● Exercise details
Leaving out the pictures, print exactly the lines from the one holding "Task: Open the Filters tool" to the last line of the entries below, both included, and nothing more.

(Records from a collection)
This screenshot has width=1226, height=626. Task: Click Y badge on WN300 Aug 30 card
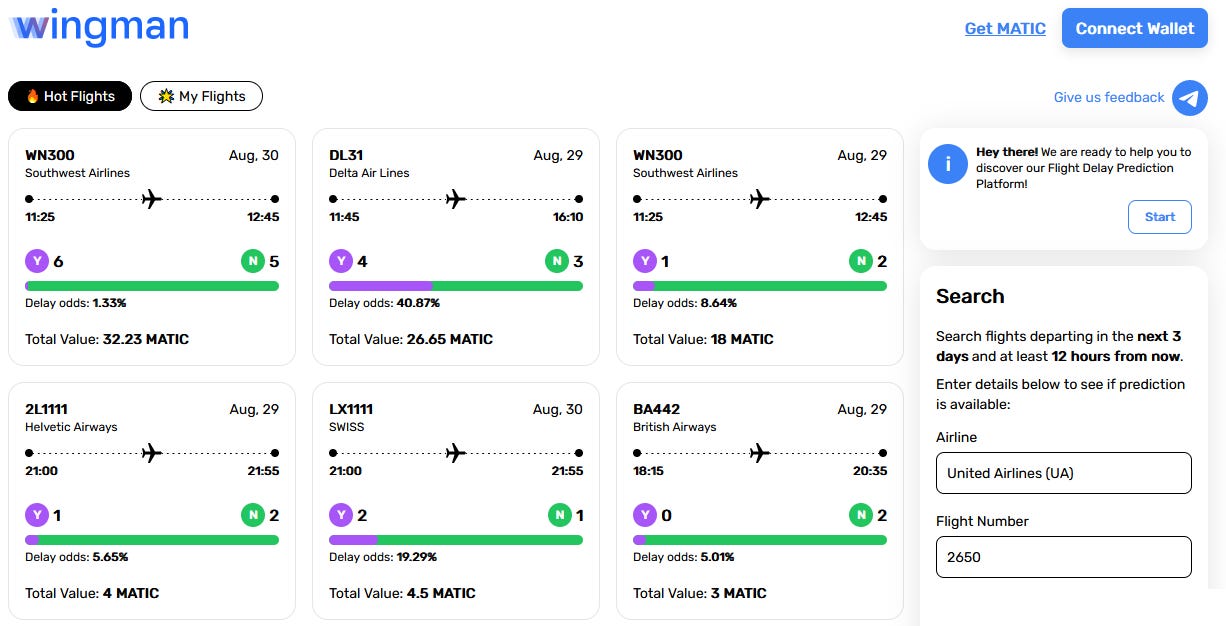click(x=37, y=262)
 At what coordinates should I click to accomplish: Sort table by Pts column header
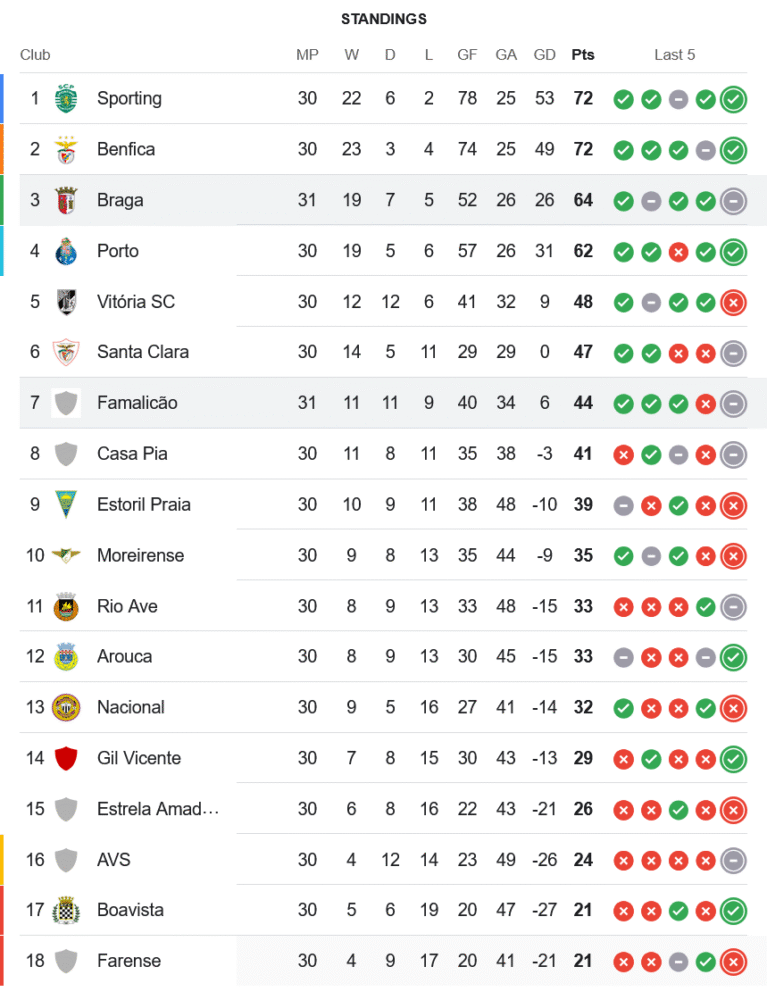pyautogui.click(x=583, y=55)
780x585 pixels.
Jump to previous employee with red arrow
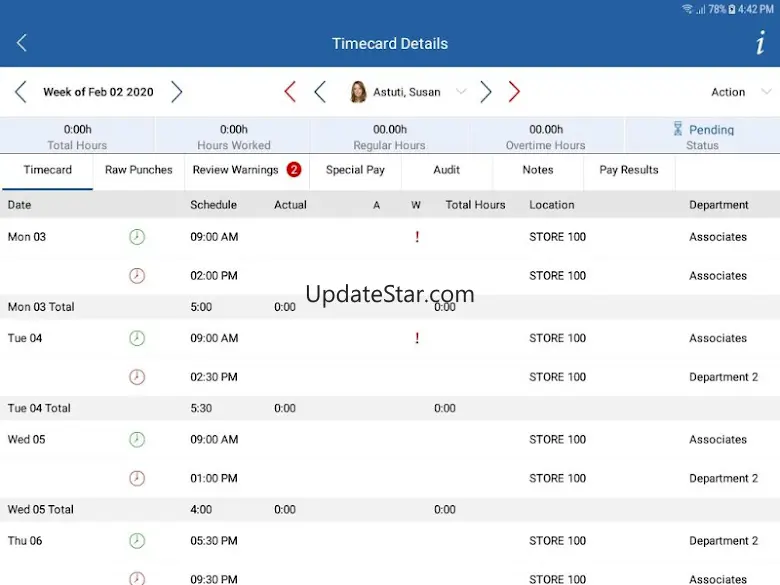click(x=290, y=92)
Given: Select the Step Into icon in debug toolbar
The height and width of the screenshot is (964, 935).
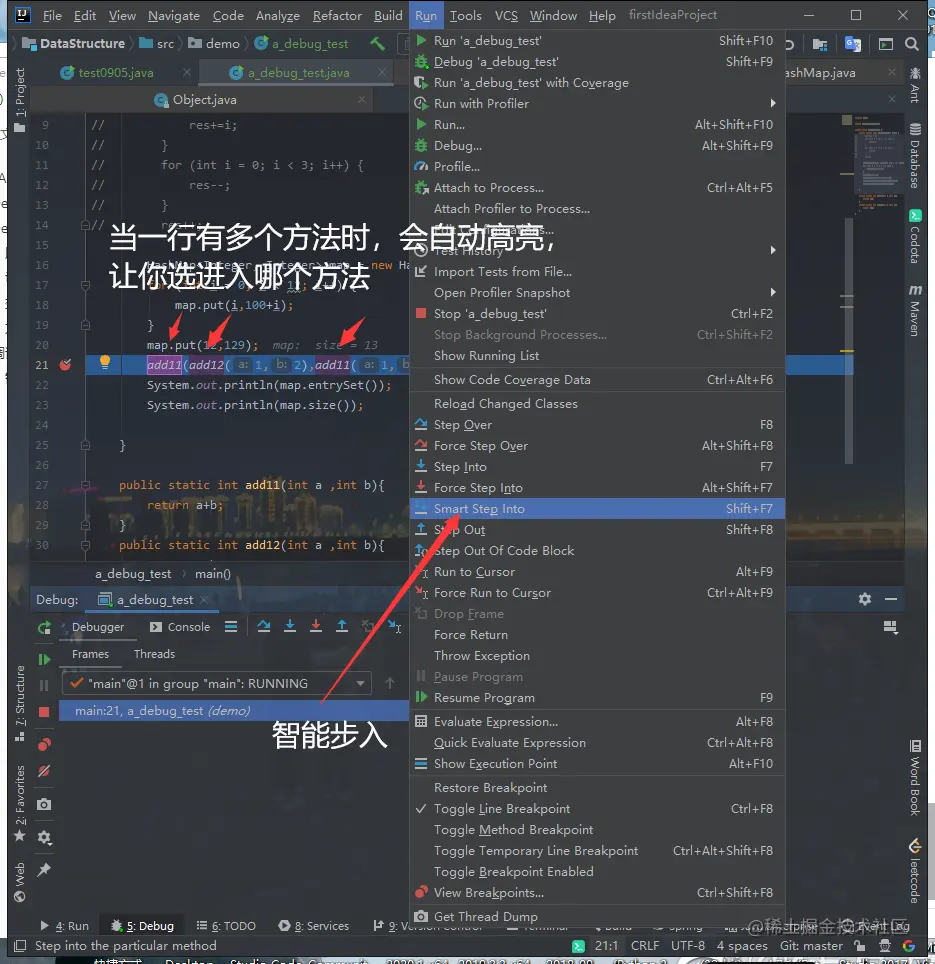Looking at the screenshot, I should [x=290, y=626].
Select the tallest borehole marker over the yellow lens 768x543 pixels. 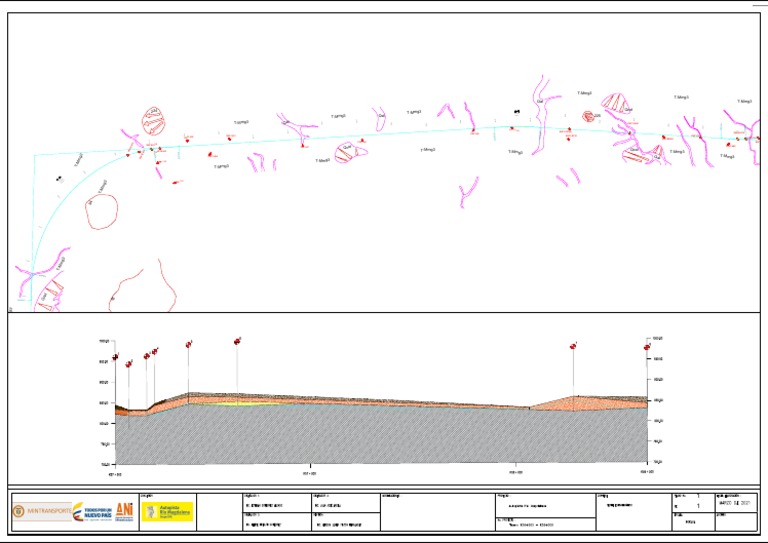237,341
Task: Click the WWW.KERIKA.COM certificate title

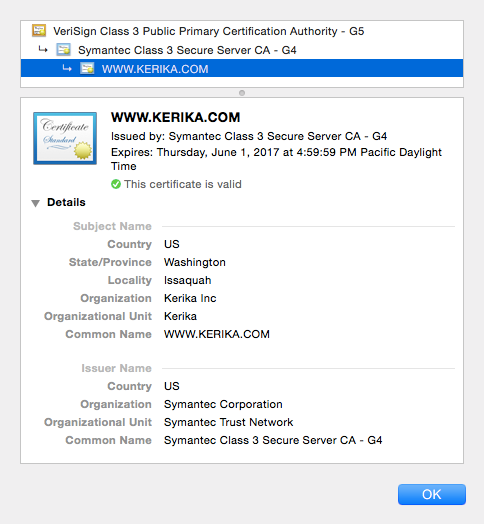Action: pos(175,117)
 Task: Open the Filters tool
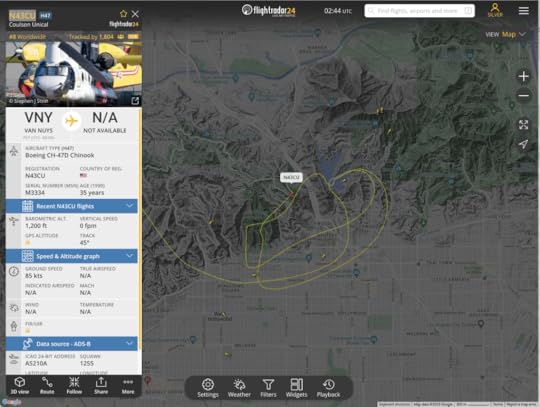268,388
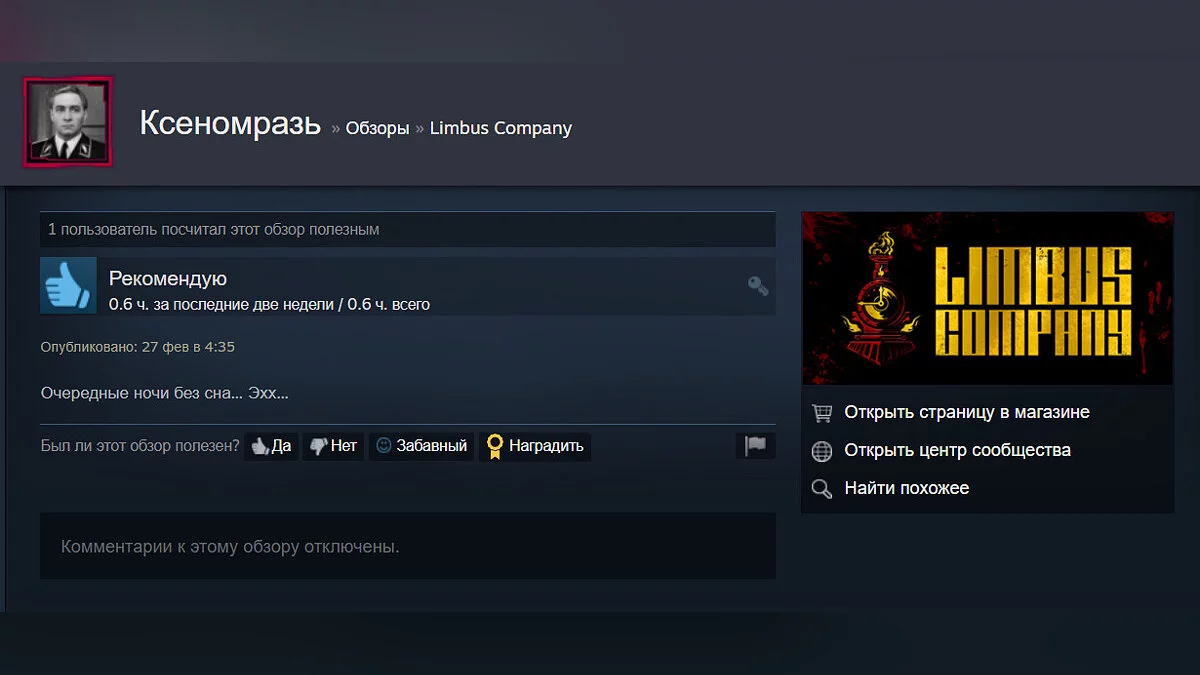Select Открыть страницу в магазине
This screenshot has width=1200, height=675.
[x=967, y=412]
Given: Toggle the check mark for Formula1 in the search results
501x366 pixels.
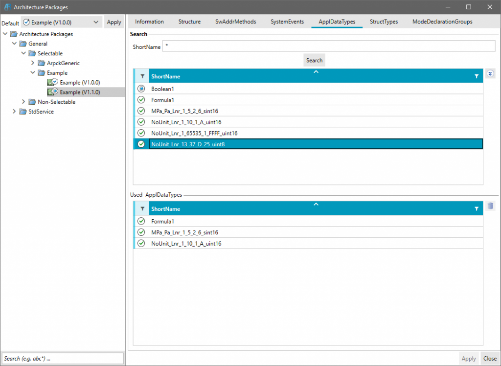Looking at the screenshot, I should [x=141, y=100].
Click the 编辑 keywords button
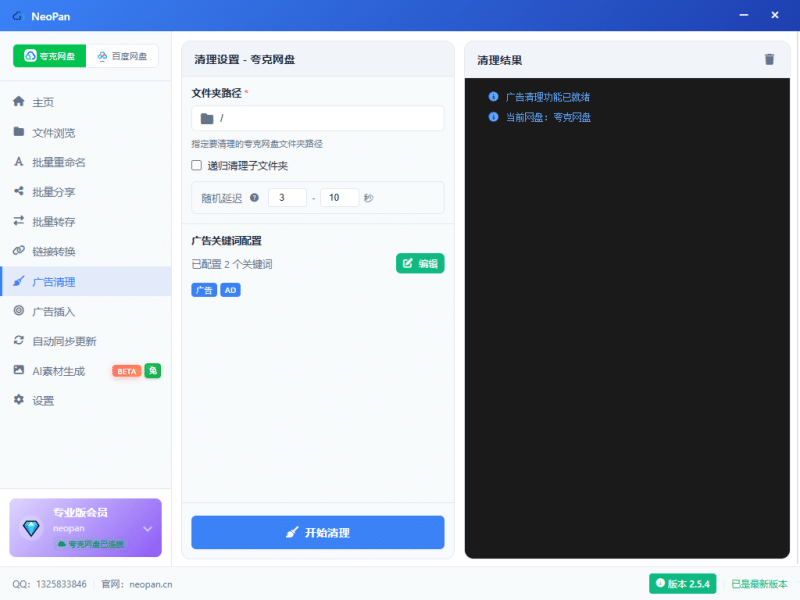The width and height of the screenshot is (800, 600). [x=420, y=263]
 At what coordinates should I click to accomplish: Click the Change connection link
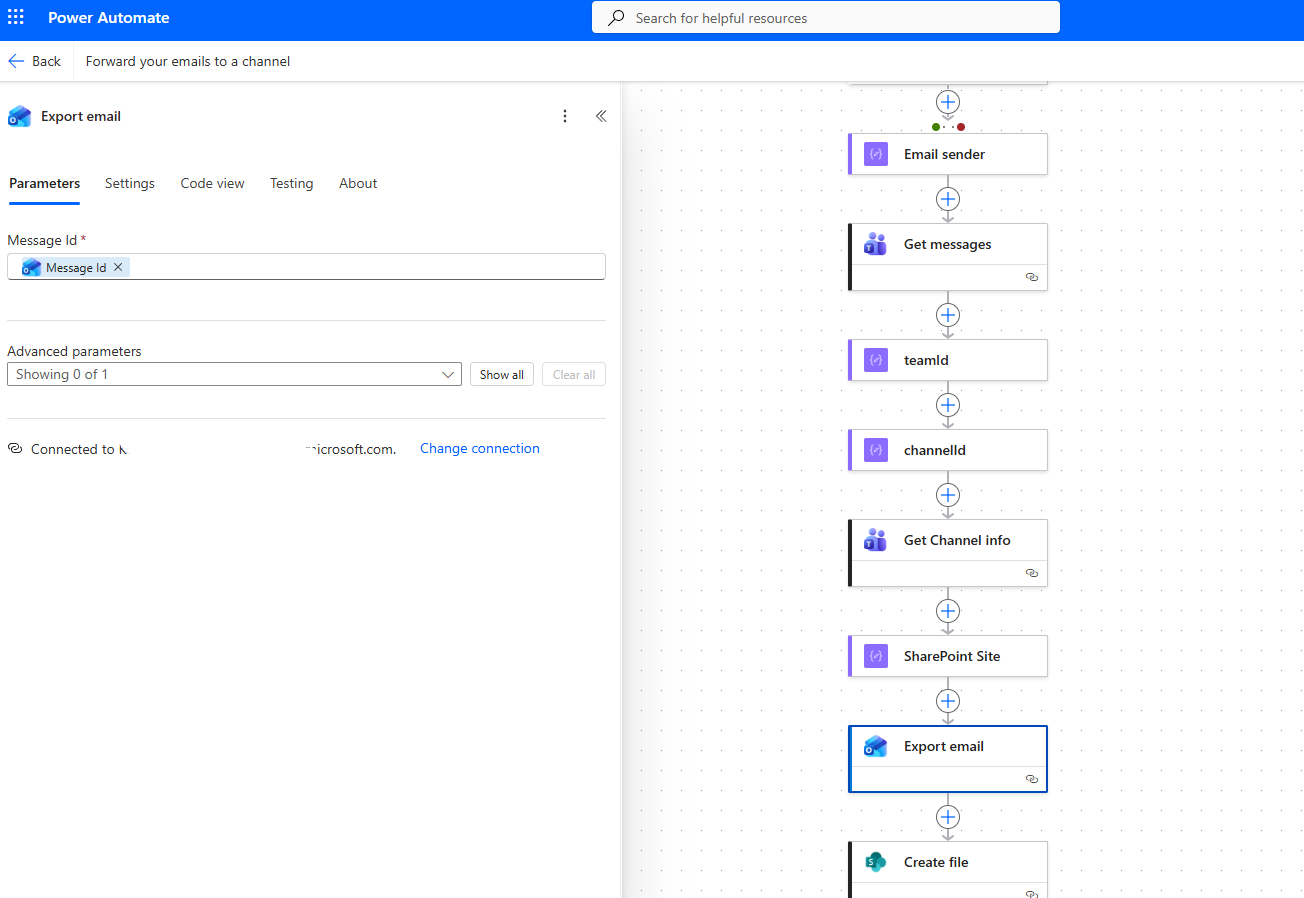479,449
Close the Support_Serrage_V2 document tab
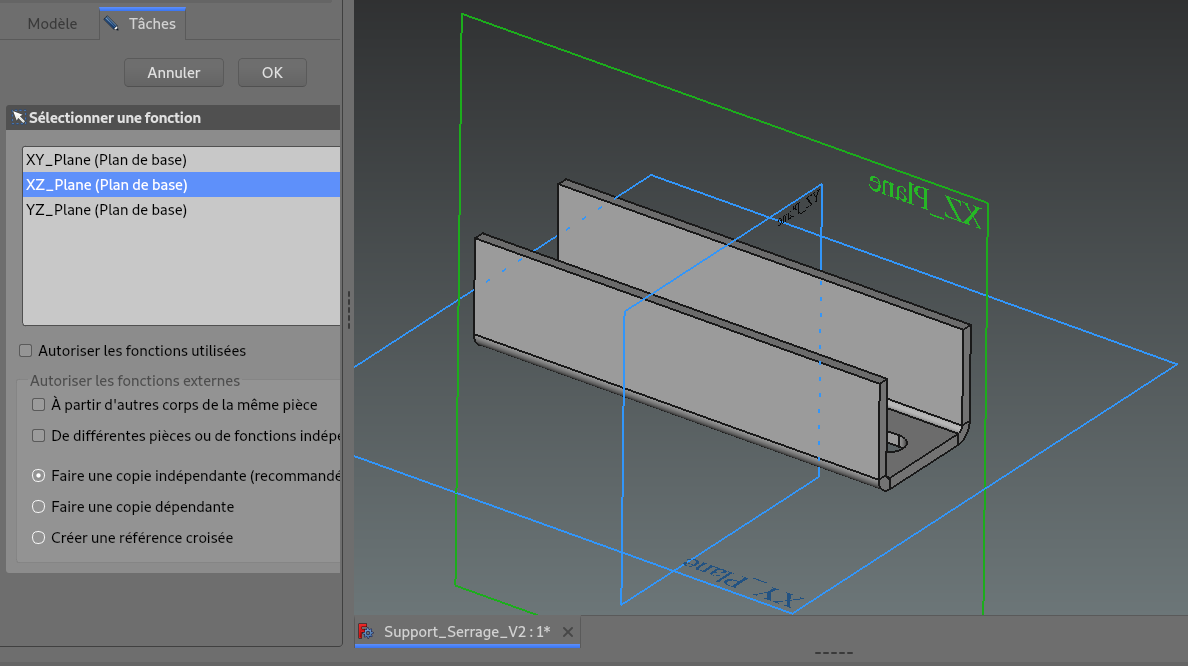 pyautogui.click(x=568, y=632)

● Exercise solution
 Task: Open the Filters tool
268,388
Select Открыть страницу в магазине
This screenshot has width=1200, height=675.
[x=967, y=412]
Given: Toggle the check mark for Formula1 in the search results
501x366 pixels.
Looking at the screenshot, I should [x=141, y=100].
Click the 编辑 keywords button
The width and height of the screenshot is (800, 600). [x=420, y=263]
 At what coordinates should I click to accomplish: Click the Change connection link
479,449
Close the Support_Serrage_V2 document tab
 pyautogui.click(x=568, y=632)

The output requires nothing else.